# Salary of University Academic Positions in the UAE



## Peter_Harry

I have just finished my PhD in one of the physical/natural sciences and now applying for lecturing positions, post-doc research positions and assistant professor positions in the UAE. This includes Abu Dhabi, Dubai, Sharjah and Al Ain.

My question to all of you is:

How much does an Assistant Professor or scientific researchers (Post-docs) make in the UAE ?

What are the average salaries of people holding PhDs from Europe or the US and working in academic teaching positions?

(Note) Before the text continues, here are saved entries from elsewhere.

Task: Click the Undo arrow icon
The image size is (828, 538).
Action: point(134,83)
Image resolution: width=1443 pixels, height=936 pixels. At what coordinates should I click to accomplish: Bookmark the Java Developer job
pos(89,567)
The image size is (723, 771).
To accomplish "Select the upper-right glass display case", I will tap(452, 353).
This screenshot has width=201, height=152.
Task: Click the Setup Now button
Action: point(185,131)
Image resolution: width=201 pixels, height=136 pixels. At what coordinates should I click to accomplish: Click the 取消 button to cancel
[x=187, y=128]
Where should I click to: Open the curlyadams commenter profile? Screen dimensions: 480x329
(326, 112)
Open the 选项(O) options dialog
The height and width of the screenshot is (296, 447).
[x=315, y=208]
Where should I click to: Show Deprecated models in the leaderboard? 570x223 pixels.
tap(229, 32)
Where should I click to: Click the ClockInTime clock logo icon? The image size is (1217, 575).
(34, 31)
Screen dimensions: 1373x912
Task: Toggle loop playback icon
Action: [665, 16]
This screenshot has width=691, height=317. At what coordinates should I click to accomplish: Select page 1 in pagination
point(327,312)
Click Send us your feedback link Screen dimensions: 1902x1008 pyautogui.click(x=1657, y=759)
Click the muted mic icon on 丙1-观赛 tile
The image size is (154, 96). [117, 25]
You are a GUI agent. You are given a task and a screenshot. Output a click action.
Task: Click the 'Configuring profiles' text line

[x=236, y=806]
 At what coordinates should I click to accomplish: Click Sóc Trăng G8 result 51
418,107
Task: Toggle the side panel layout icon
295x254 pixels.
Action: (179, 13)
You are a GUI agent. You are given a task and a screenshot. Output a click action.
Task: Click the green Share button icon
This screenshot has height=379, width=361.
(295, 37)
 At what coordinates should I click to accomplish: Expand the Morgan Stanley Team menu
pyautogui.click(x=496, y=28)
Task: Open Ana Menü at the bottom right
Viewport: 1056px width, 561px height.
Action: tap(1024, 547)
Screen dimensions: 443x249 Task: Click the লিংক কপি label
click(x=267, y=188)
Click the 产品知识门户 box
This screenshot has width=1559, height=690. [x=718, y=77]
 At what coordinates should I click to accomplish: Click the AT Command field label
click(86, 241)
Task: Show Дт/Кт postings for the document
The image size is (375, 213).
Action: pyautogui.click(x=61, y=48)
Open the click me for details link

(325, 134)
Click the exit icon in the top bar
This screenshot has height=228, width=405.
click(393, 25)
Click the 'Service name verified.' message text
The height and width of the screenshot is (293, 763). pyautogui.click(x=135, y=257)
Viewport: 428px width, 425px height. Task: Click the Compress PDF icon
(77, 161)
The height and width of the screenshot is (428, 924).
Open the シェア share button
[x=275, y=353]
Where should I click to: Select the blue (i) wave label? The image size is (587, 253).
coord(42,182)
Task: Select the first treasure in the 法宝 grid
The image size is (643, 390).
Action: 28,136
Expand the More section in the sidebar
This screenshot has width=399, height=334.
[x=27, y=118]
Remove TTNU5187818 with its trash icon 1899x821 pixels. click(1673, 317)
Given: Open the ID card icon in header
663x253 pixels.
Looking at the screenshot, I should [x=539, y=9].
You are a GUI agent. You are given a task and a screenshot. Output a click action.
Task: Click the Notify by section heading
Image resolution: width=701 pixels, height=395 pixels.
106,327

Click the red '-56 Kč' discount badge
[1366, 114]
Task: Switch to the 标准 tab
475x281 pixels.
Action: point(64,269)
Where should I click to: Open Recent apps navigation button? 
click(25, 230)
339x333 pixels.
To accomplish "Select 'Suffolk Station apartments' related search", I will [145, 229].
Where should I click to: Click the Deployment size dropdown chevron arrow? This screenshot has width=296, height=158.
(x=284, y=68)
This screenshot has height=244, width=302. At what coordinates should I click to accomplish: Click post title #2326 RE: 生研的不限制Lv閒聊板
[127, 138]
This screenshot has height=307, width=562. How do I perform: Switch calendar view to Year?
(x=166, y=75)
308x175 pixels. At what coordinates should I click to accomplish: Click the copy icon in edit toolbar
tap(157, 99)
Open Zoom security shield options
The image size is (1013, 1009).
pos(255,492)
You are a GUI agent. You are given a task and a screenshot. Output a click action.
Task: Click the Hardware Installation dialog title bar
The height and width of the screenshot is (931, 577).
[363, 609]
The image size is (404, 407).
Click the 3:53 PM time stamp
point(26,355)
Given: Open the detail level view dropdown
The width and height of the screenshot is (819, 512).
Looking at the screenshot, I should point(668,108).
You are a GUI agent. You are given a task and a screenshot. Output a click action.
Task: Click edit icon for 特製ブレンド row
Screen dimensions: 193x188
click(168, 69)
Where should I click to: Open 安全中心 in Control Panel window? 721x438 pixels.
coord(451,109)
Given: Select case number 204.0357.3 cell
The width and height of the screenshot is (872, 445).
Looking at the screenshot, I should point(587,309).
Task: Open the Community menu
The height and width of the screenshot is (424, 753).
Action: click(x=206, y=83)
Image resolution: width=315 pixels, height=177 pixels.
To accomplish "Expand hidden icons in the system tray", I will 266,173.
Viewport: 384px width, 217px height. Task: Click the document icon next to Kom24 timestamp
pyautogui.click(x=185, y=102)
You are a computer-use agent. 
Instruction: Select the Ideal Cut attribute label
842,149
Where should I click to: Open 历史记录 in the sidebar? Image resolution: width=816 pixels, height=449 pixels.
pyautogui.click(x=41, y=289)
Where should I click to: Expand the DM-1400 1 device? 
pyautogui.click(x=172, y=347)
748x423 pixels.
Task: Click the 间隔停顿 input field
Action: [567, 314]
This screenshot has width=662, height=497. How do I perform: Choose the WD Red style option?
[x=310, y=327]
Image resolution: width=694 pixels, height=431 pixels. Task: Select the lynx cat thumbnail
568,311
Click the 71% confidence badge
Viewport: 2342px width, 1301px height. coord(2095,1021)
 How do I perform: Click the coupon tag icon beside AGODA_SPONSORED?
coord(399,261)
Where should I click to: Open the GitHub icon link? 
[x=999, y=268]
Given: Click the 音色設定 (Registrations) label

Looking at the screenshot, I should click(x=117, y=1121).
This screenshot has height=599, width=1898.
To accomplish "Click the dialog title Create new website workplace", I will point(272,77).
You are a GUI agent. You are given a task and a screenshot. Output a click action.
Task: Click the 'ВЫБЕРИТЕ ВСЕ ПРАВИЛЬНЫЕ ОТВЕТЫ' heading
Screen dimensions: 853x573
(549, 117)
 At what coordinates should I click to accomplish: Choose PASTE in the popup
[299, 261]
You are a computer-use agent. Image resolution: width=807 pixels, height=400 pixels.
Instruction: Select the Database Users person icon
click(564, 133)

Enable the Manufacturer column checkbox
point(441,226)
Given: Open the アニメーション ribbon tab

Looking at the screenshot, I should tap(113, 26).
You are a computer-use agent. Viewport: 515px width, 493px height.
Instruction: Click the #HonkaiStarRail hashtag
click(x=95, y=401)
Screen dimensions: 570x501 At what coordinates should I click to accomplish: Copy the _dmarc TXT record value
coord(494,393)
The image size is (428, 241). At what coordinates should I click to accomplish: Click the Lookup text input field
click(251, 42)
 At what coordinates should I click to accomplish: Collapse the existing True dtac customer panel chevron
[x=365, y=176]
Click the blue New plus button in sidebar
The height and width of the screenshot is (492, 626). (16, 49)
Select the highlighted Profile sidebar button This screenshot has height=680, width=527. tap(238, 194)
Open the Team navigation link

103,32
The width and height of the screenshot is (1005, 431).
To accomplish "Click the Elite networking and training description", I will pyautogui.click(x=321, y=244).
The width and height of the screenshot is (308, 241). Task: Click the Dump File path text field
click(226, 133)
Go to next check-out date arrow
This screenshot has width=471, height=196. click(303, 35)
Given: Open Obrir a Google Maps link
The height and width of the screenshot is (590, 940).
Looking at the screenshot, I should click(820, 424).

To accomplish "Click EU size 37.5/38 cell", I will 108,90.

I searched all over the internet, and the best I have found was the following article:

Academics in the Desert
News and commentary on education in the UAE

(I am not able to post the web-link yet, since I just joined this forum)

But this was from 2010 and we are now in 2016. The web link claims back in 2010 an average salary of

15000 - 20000 AED for academic teaching positions and assistant professors. Is this still the case in 2016 or has it increased?


----------



## Racing_Goats

That sounds about the mark still for teaching in higher education (at entry - mid level) depending on the institution and subject area etc of course. Most universities and colleges pay accommodation allowance or provide housing on top of that, the better ones also contribute for school fees and other allowances (relocation etc).


----------



## omar92

There is a wide spectrum when it comes to the quality of higher education in the UAE.
You have the American University in Sharjah which is an accredited US institution and whose graduates are valued in the job market. I imagine faculty there to be mainly US educated and comparable to a good college/university in the US. I know they advertise regularly for tenure-track humanities positions, so I imagine the same for physical/natural sciences. 
Then you have a number of obscure colleges (some more recent than others) which are at best accredited locally, but have no real standing. They are diploma mills, and faculty credentials not very impressive. 
You also have a number of 'branch campuses', i.e. a foreign university with its main campus in India/Australia that opens a local branch in Dubai. These vary in quality. 
My bet is that ideally you want a tenure-track position that would allow you to continue doing research in your field. Your best solution is to Google a list of ALL academic institutions and colleges in the UAE, and go through their websites, one by one. Who is hiring? Who has an active research agenda? Off the top of my head, the big names are American University in Sharjah, University of Sharjah, American University in Dubai, Emirates University in Al Ain, and Zayed University (mainly in Abu Dhabi, but I think they have a campus in Dubai too). 
At major academic conferences related to your field, UAE universities might be advertising for positions they want filled. Maybe worth checking a conference out?


----------



## Peter_Harry

Hi Racing and Omar,

Thanks both for your comments.

I have indeed read about the extra allowances. I was just wondering if the entry-mid level positions could go up to for example 30000 per month + allowances.

Omar, thanks for this information....Actually, I have applied to several of these you have mentioned.

How long should I wait until I contact them on the application?

2 weeks? Or should I just keep waiting?

Because some of the places I applied to did not send me any confirmation, like they do in some Western companies/institutes.


----------



## TallyHo

30K a month plus allowances?

I don't think so.

15-20K plus housing seems more realistic.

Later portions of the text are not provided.